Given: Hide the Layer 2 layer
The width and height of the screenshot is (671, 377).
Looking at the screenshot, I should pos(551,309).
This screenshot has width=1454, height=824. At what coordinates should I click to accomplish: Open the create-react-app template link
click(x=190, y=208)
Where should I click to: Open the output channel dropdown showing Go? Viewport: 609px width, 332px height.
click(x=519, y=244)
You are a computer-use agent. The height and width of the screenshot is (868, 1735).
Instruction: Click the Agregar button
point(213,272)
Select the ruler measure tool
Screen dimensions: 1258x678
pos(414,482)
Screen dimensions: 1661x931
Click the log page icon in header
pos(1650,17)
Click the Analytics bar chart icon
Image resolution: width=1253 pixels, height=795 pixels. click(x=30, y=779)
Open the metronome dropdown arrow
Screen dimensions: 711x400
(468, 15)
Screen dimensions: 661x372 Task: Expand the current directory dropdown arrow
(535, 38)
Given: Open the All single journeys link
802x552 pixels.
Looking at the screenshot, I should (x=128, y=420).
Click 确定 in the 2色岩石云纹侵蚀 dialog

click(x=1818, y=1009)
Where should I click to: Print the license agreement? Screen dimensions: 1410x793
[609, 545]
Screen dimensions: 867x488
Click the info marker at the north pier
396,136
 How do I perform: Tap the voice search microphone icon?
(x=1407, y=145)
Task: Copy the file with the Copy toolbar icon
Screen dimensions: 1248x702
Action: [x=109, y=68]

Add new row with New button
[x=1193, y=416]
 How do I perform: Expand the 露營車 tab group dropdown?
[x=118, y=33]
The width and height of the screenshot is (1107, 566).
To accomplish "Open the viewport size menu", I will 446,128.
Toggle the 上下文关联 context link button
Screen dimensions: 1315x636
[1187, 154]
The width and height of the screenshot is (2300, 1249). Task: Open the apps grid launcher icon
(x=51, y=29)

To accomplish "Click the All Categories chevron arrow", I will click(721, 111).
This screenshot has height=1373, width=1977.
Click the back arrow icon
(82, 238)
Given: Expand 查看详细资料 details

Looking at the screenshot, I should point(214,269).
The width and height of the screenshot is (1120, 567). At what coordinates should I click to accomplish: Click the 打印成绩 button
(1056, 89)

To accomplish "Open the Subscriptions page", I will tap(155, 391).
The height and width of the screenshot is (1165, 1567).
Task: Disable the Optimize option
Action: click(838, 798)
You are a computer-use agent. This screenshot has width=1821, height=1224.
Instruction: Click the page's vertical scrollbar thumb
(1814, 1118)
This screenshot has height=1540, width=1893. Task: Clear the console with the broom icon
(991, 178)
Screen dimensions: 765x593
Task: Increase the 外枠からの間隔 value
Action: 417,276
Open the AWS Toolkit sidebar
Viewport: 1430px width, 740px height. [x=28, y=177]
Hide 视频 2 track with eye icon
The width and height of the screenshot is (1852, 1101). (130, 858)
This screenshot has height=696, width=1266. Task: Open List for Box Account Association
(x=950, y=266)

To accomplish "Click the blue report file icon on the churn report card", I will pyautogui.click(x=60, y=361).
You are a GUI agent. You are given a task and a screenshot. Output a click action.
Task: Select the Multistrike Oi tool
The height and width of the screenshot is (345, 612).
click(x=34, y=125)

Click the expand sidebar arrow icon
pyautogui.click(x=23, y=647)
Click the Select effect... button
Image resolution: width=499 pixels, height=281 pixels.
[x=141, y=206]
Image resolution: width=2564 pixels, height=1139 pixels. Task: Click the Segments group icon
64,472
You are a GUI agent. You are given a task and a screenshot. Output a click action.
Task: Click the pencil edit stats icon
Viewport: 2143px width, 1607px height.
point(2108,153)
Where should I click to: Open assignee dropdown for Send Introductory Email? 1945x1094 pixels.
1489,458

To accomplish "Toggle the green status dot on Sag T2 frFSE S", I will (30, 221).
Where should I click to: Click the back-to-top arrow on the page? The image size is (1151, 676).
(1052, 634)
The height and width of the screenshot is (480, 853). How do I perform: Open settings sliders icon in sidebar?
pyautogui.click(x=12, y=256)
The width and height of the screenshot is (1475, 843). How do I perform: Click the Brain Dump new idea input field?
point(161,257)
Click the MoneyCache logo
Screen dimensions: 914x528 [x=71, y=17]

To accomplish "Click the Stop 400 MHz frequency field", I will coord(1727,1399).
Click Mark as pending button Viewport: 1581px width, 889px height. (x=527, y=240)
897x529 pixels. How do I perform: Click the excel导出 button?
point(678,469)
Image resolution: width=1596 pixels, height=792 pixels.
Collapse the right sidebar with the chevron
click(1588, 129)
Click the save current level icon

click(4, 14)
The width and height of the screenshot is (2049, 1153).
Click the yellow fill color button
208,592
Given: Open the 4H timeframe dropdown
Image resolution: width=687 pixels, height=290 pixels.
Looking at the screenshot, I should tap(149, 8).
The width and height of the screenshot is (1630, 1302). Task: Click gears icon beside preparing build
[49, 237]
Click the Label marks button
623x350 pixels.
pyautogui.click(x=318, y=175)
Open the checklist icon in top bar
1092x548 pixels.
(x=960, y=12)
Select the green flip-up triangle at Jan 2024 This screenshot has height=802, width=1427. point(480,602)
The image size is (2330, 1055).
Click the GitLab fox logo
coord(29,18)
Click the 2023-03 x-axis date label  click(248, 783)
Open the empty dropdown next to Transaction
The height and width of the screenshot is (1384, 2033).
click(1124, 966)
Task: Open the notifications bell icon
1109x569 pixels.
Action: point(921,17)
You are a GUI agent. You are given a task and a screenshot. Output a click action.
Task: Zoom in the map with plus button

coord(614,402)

### Work order
Print every record above exactly as written.

### Result of the task
Given: Hide the Layer 2 layer
The width and height of the screenshot is (671, 377).
Looking at the screenshot, I should pos(551,309).
This screenshot has width=1454, height=824. At what coordinates should I click to accomplish: Open the create-react-app template link
click(x=190, y=208)
Where should I click to: Open the output channel dropdown showing Go? Viewport: 609px width, 332px height.
click(x=519, y=244)
You are a computer-use agent. The height and width of the screenshot is (868, 1735).
Instruction: Click the Agregar button
point(213,272)
Select the ruler measure tool
Screen dimensions: 1258x678
pos(414,482)
Screen dimensions: 1661x931
Click the log page icon in header
pos(1650,17)
Click the Analytics bar chart icon
Image resolution: width=1253 pixels, height=795 pixels. click(x=30, y=779)
Open the metronome dropdown arrow
Screen dimensions: 711x400
(468, 15)
Screen dimensions: 661x372 Task: Expand the current directory dropdown arrow
(535, 38)
Given: Open the All single journeys link
802x552 pixels.
Looking at the screenshot, I should (x=128, y=420).
Click 确定 in the 2色岩石云纹侵蚀 dialog

click(x=1818, y=1009)
Where should I click to: Print the license agreement? Screen dimensions: 1410x793
[609, 545]
Screen dimensions: 867x488
Click the info marker at the north pier
396,136
 How do I perform: Tap the voice search microphone icon?
(x=1407, y=145)
Task: Copy the file with the Copy toolbar icon
Screen dimensions: 1248x702
Action: [x=109, y=68]

Add new row with New button
[x=1193, y=416]
 How do I perform: Expand the 露營車 tab group dropdown?
[x=118, y=33]
The width and height of the screenshot is (1107, 566).
To accomplish "Open the viewport size menu", I will 446,128.
Toggle the 上下文关联 context link button
Screen dimensions: 1315x636
[1187, 154]
The width and height of the screenshot is (2300, 1249). Task: Open the apps grid launcher icon
(x=51, y=29)

To accomplish "Click the All Categories chevron arrow", I will click(721, 111).
This screenshot has height=1373, width=1977.
Click the back arrow icon
(82, 238)
Given: Expand 查看详细资料 details

Looking at the screenshot, I should point(214,269).
The width and height of the screenshot is (1120, 567). At what coordinates should I click to accomplish: Click the 打印成绩 button
(1056, 89)

To accomplish "Open the Subscriptions page", I will tap(155, 391).
The height and width of the screenshot is (1165, 1567).
Task: Disable the Optimize option
Action: click(838, 798)
You are a computer-use agent. This screenshot has width=1821, height=1224.
Instruction: Click the page's vertical scrollbar thumb
(1814, 1118)
This screenshot has height=1540, width=1893. Task: Clear the console with the broom icon
(991, 178)
Screen dimensions: 765x593
Task: Increase the 外枠からの間隔 value
Action: 417,276
Open the AWS Toolkit sidebar
Viewport: 1430px width, 740px height. [x=28, y=177]
Hide 视频 2 track with eye icon
The width and height of the screenshot is (1852, 1101). (130, 858)
This screenshot has height=696, width=1266. Task: Open List for Box Account Association
(x=950, y=266)

To accomplish "Click the blue report file icon on the churn report card", I will pyautogui.click(x=60, y=361).
You are a GUI agent. You are given a task and a screenshot. Output a click action.
Task: Select the Multistrike Oi tool
The height and width of the screenshot is (345, 612).
click(x=34, y=125)

Click the expand sidebar arrow icon
pyautogui.click(x=23, y=647)
Click the Select effect... button
Image resolution: width=499 pixels, height=281 pixels.
[x=141, y=206]
Image resolution: width=2564 pixels, height=1139 pixels. Task: Click the Segments group icon
64,472
You are a GUI agent. You are given a task and a screenshot. Output a click action.
Task: Click the pencil edit stats icon
Viewport: 2143px width, 1607px height.
point(2108,153)
Where should I click to: Open assignee dropdown for Send Introductory Email? 1945x1094 pixels.
1489,458

To accomplish "Toggle the green status dot on Sag T2 frFSE S", I will (30, 221).
Where should I click to: Click the back-to-top arrow on the page? The image size is (1151, 676).
(1052, 634)
The height and width of the screenshot is (480, 853). How do I perform: Open settings sliders icon in sidebar?
pyautogui.click(x=12, y=256)
The width and height of the screenshot is (1475, 843). How do I perform: Click the Brain Dump new idea input field?
point(161,257)
Click the MoneyCache logo
Screen dimensions: 914x528 [x=71, y=17]

To accomplish "Click the Stop 400 MHz frequency field", I will coord(1727,1399).
Click Mark as pending button Viewport: 1581px width, 889px height. (x=527, y=240)
897x529 pixels. How do I perform: Click the excel导出 button?
point(678,469)
Image resolution: width=1596 pixels, height=792 pixels.
Collapse the right sidebar with the chevron
click(1588, 129)
Click the save current level icon

click(4, 14)
The width and height of the screenshot is (2049, 1153).
Click the yellow fill color button
208,592
Given: Open the 4H timeframe dropdown
Image resolution: width=687 pixels, height=290 pixels.
Looking at the screenshot, I should tap(149, 8).
The width and height of the screenshot is (1630, 1302). Task: Click gears icon beside preparing build
[49, 237]
Click the Label marks button
623x350 pixels.
pyautogui.click(x=318, y=175)
Open the checklist icon in top bar
1092x548 pixels.
(x=960, y=12)
Select the green flip-up triangle at Jan 2024 This screenshot has height=802, width=1427. point(480,602)
The image size is (2330, 1055).
Click the GitLab fox logo
coord(29,18)
Click the 2023-03 x-axis date label  click(248, 783)
Open the empty dropdown next to Transaction
The height and width of the screenshot is (1384, 2033).
click(1124, 966)
Task: Open the notifications bell icon
1109x569 pixels.
Action: point(921,17)
You are a GUI agent. You are given a task and a screenshot. Output a click action.
Task: Zoom in the map with plus button

coord(614,402)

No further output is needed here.